Seen something on eBay or Etsy that you think would make good Collector’s Corner fodder? Send your submissions here.
PermaRec update: The latest vintage ephemera that’s caught my eye: old prescriptions (like the one shown at right). Read about them in the latest entry on Permanent Record.
Tick-Tock: Today’s Ticker was compiled and written by Garrett McGrath.
Baseball News: Oh no, Papi! President Obama is considering a ban on selfies with White House guests after David Ortiz’s Samsung stunt last week. “Perhaps maybe this will be the end of all selfies,” White House Senior Adviser Dan Pfiffer said on Face the Nation. One can only hope. … Here’s as great a photo as you’re likely to see these days of two MLB players from opposing teams, both wearing striped stirrups. That’s from Sunday’s Cards/Bucs game (from Rich Strayer). … The Rochester Red Wings (AAA affiliate of the Minnesota Twins) debuted their 2014 white home uniforms on Sunday, replacing the black home jerseys they’ve been using on and off since 1997 (from Paul Bielewicz). … Clemson wore camo jerseys and hats during their game last night (thanks, Phil). … Our Notre Dame expert Warren Junium sent in what the Fighting Irish were suppose to wear at their rained out Saturday game.
Football News: Not confirmed: One Reddit user is claiming to know what the 2015 Cleveland Browns uniform will look like (thanks, Phil and Matt Masuga). … Miami is hinting at a BFBS move. … “Here is the story behind the picture you showed of Troy Akman’s jersey with the 75th anniversary patch on Sunday,” says John Hoyle. “Troy had the patch lowered because he likes to grab his jersey there and wipe his face. The patch was scratchy so he had it lowered. The league noticed he had moved it and made him return it to its proper place.” … Not to be outdone by teammate RG3, Kirk Cousins told a reporter about his logo. “I can’t say I’m a big Royals fan, but I’ve always kind of stockpiled Kansas City gear, just because it’s my initials and I think it’s a simple logo. It’s fun to wear every now and then, and I’ve got a receding hairline, so I like to hide it.” (from Yusuke Toyoda) … San Diego State University will be test-driving the new SpeedFlex helmets, and Alabama wore SpeedFlex helmets at their spring practice.

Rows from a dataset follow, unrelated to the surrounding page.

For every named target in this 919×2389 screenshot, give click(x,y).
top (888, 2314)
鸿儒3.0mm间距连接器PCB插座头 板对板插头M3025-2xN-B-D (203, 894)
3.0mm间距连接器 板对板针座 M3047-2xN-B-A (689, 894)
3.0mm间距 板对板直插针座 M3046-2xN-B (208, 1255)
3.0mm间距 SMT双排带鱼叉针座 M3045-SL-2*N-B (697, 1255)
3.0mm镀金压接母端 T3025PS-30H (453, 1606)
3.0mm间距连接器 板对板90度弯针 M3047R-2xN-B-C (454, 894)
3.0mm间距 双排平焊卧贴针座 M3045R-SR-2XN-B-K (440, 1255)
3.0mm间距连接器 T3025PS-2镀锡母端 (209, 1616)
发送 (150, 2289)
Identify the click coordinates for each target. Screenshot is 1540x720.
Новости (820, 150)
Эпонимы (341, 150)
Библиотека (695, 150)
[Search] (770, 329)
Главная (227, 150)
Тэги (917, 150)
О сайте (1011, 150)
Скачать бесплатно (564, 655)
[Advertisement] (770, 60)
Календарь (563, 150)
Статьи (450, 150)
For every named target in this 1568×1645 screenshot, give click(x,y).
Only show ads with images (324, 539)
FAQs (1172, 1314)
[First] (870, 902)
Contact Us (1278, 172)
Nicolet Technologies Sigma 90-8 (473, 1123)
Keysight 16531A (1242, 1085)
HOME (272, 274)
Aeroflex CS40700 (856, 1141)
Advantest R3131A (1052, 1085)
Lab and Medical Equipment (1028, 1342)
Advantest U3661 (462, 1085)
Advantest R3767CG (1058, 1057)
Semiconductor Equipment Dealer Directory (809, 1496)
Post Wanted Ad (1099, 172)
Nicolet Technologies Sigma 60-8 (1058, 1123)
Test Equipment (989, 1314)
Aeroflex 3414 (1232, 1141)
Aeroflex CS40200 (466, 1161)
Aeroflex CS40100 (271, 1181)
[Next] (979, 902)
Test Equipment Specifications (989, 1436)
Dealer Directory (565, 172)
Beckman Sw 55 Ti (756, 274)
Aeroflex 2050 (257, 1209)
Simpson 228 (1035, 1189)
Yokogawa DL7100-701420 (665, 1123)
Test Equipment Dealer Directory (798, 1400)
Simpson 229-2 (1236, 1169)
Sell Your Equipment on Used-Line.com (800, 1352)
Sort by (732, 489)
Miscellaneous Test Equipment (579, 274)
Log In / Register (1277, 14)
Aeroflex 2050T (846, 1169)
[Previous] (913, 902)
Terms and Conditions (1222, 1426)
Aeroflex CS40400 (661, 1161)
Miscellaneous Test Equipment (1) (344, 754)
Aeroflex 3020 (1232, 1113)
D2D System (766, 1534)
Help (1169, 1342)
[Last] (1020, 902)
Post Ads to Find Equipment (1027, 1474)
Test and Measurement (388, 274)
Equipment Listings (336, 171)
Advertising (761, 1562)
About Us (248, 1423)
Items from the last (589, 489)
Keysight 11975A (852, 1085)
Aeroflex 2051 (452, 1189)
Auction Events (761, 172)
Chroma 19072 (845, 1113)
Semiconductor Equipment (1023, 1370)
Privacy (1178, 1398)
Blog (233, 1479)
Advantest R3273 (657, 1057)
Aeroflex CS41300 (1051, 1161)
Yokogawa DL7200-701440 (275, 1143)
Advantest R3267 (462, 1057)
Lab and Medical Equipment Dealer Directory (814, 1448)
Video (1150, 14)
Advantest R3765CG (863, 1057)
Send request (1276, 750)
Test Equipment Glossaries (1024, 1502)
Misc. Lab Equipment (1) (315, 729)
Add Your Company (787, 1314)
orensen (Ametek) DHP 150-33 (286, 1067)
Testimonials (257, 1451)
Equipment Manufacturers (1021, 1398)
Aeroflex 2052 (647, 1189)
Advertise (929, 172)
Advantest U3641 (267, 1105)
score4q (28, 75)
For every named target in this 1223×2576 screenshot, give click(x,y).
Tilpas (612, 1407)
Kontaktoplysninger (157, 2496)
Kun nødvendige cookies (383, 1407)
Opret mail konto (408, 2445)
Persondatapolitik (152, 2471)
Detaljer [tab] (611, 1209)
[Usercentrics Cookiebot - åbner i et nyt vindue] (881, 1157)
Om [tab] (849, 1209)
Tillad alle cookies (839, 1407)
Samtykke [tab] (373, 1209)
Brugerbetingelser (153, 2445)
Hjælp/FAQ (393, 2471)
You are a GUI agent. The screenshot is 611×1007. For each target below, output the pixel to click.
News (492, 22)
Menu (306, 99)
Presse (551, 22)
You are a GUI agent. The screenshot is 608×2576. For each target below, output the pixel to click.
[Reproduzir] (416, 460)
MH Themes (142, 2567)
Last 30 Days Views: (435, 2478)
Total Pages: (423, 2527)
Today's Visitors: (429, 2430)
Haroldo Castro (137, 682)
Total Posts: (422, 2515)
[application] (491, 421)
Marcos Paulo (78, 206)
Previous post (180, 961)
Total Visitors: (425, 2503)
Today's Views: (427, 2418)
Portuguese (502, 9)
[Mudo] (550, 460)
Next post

Soccer News: The Tampa Bay Rowdies of the NASL unveiled their 2014 kits. … Liverpool will wear a patch for the 25th Anniversary of the Hillsborough tragedy for their final three home matches. … In England’s third tier, Tranmere Rovers were forced to play in Colchester’s away kit after the referee thought Tranmere’s sky blue away shirts clashed with Colchester’s royal blue (both from Yusuke Toyoda). … The rest from Trevor Williams: Sneak peak at the Burkinao Faso 2014 home kit. … Puma also redesigned the 2014 home kit for Gabon. … Chelsea unveiled a new red goalie kit that Petr Cech and/or Thibault Courtois will wear next season. … Atlético Huracán released their alternative kit for 2014.
College Hoops News: Here is a look at championship shirt designs that were created for UConn and Kentucky. Congratulations to UConn (thanks, Mike Chamernik).
Grab Bag: The developer of the Barclays Center in Brooklyn is going to coat the arena’s dome with a green roof. The rendering looks pretty interesting. … NASCAR news: Stewart-Haas cars added a decal honoring the Fort Hood victims (thanks, Phil). … Here’s an article and visuals of the drug tax stamp designs from the 20 states that attempt to collect money on the illicit transactions (from Joseph Andersen). … The killer vehicles of James Bond are on display at London’s Film Museum. … Last two from Brinke: 23 urban hacks made from New York City trash, and photos of NYC storefronts taken 10 years apart really show gentrification at an alarming rate.